» **Your objective**
Gather every line below that contains the string "Task", and copy each one in full. Case counts, so a line only qualifies if the capitalization matches.

··· Entries shown ···

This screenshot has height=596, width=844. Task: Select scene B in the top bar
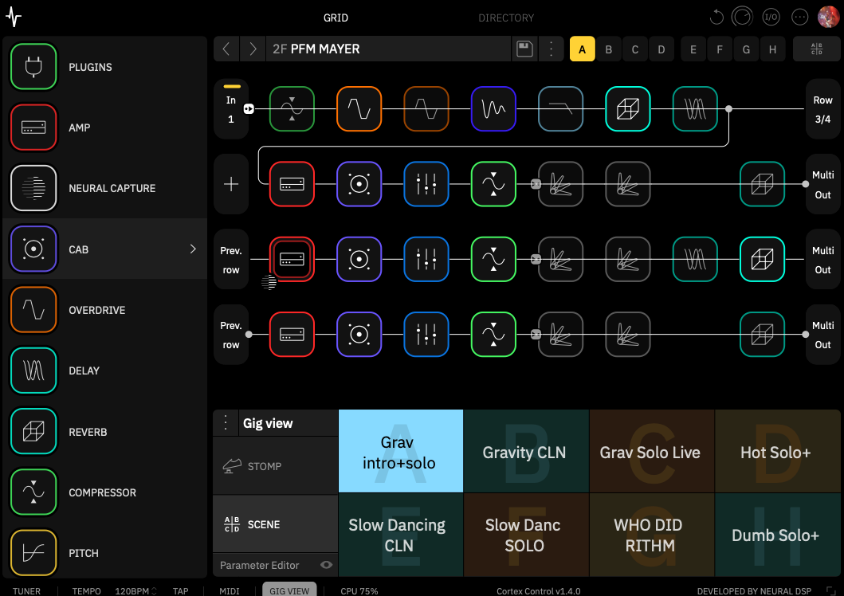click(x=609, y=49)
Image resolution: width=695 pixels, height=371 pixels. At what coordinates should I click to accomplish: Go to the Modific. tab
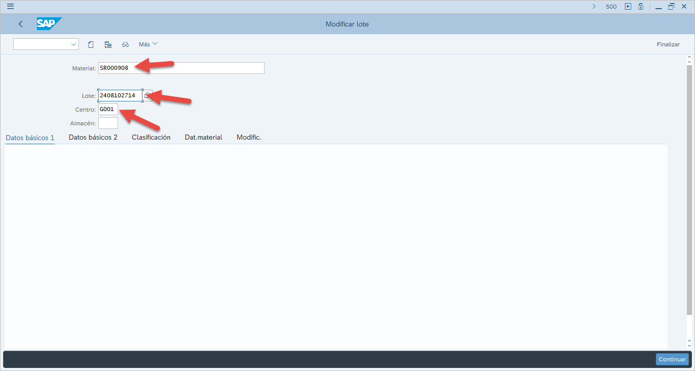249,138
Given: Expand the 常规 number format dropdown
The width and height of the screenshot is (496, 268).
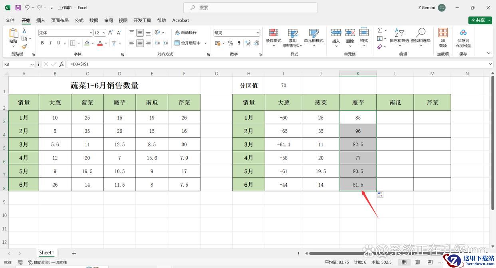Looking at the screenshot, I should [x=258, y=33].
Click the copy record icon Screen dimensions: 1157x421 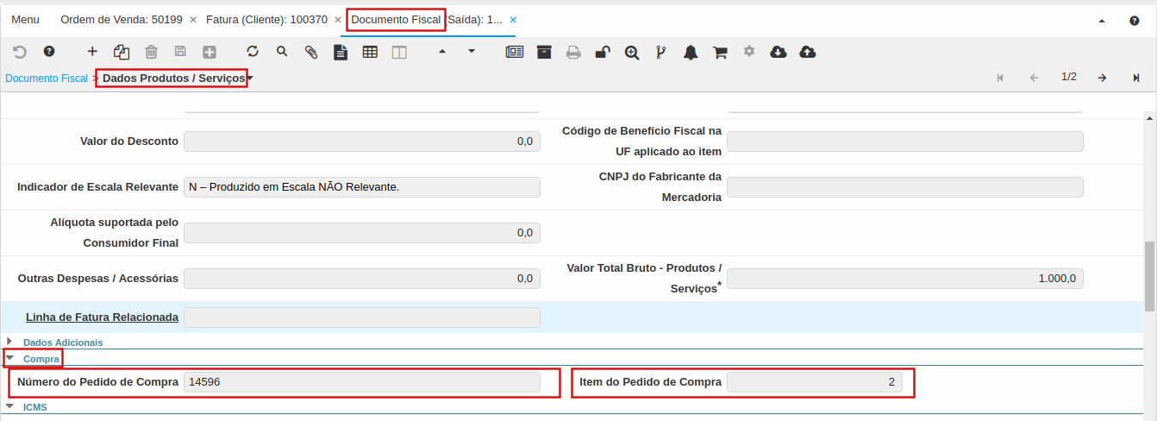click(x=122, y=52)
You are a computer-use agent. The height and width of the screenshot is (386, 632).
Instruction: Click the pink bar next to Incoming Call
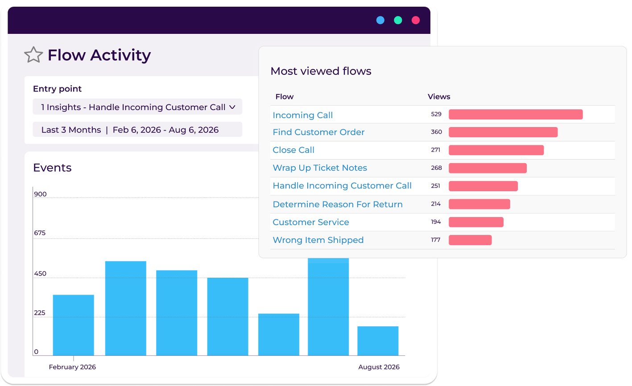click(515, 115)
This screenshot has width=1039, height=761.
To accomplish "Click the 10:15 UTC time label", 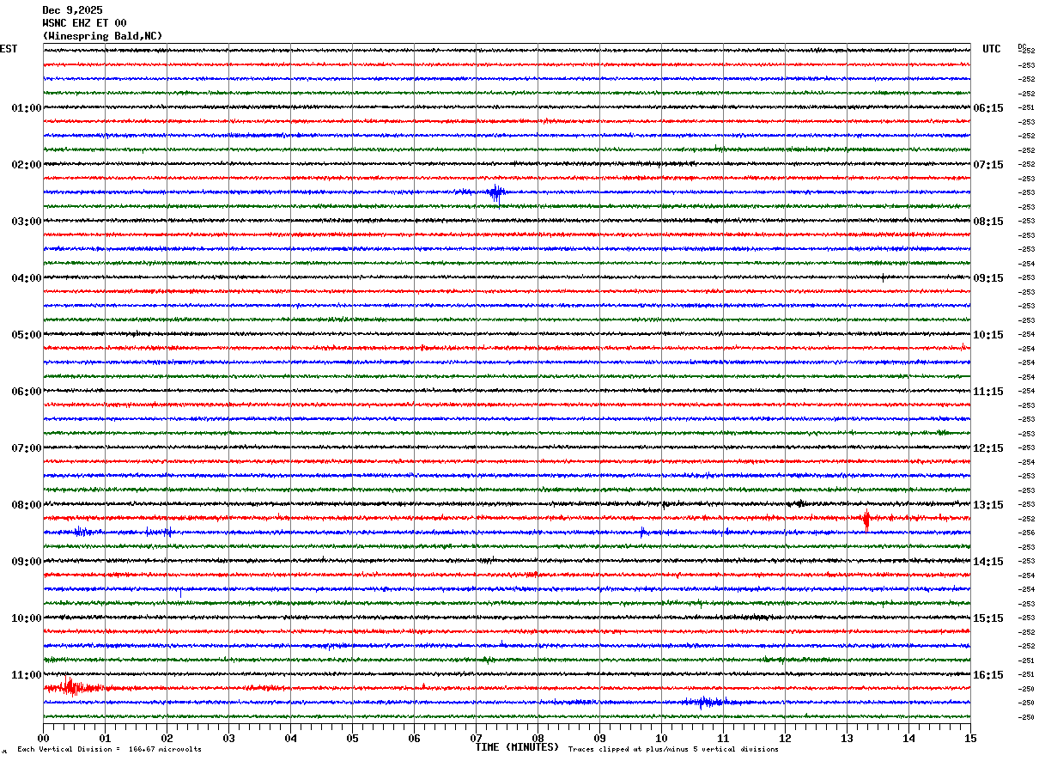I will click(987, 335).
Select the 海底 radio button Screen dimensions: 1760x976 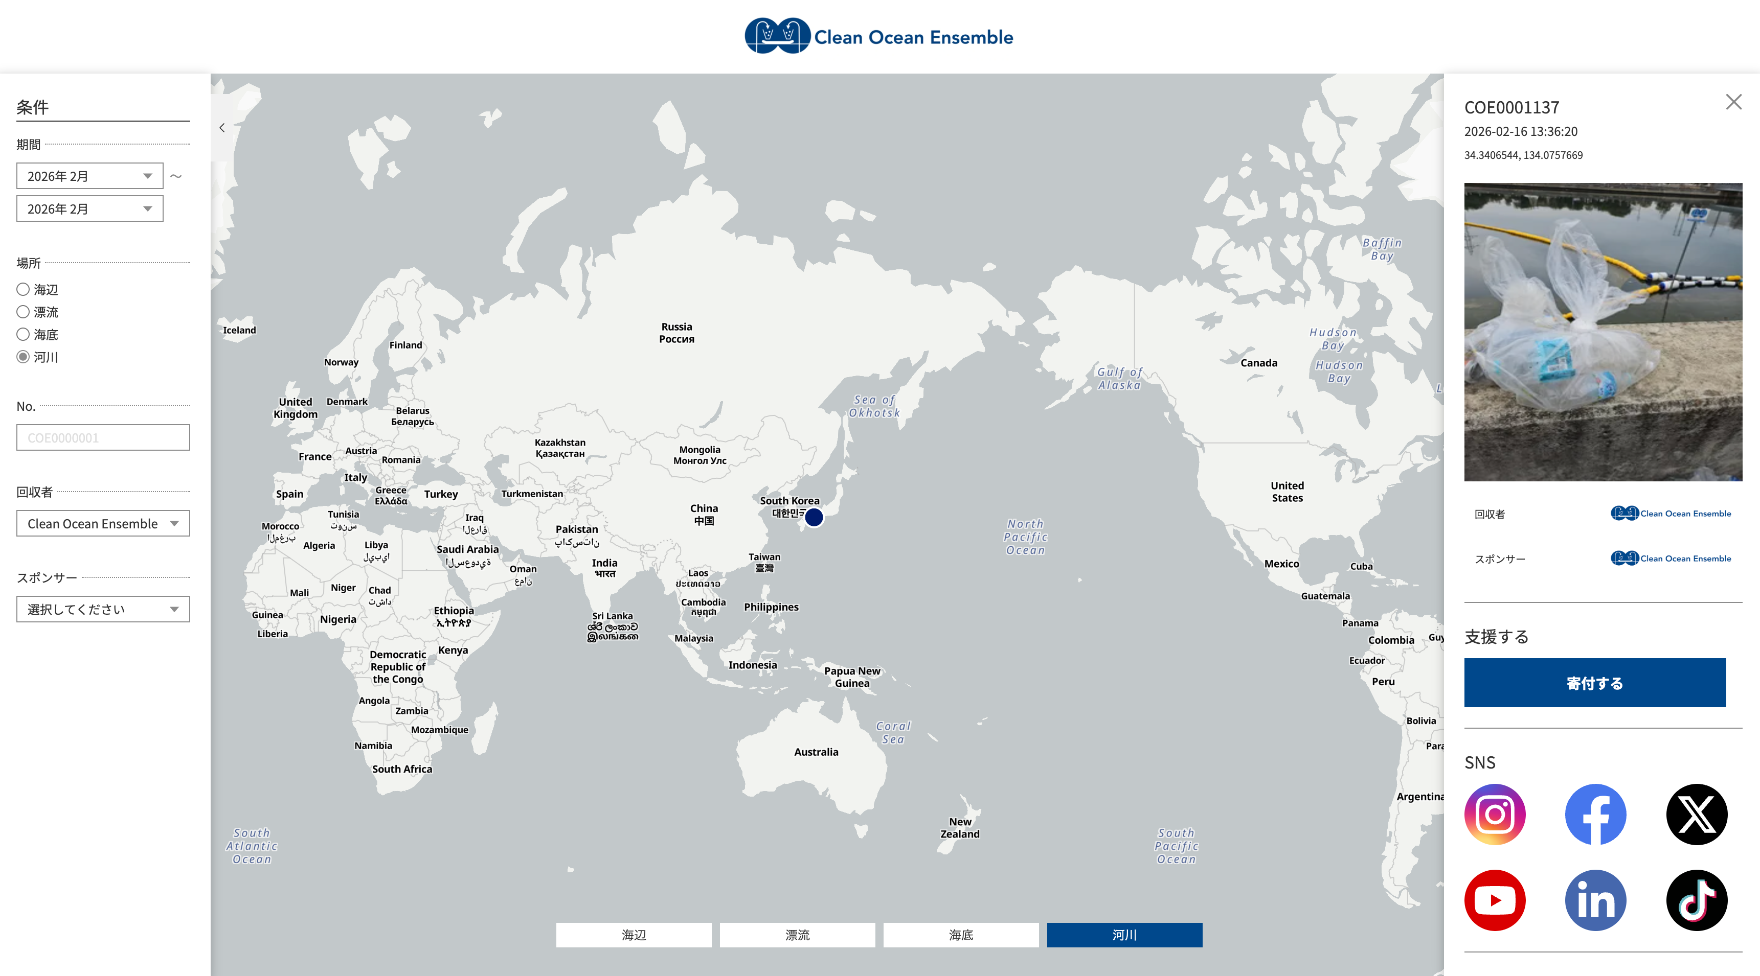[x=23, y=335]
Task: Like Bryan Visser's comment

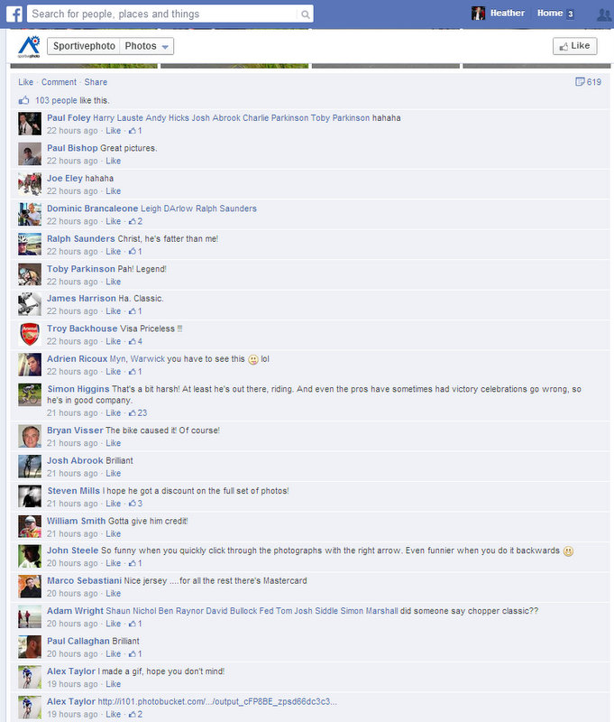Action: point(113,443)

···

» **Exercise result**
This screenshot has height=596, width=844. Task: Select scene B in the top bar
Task: Like Bryan Visser's comment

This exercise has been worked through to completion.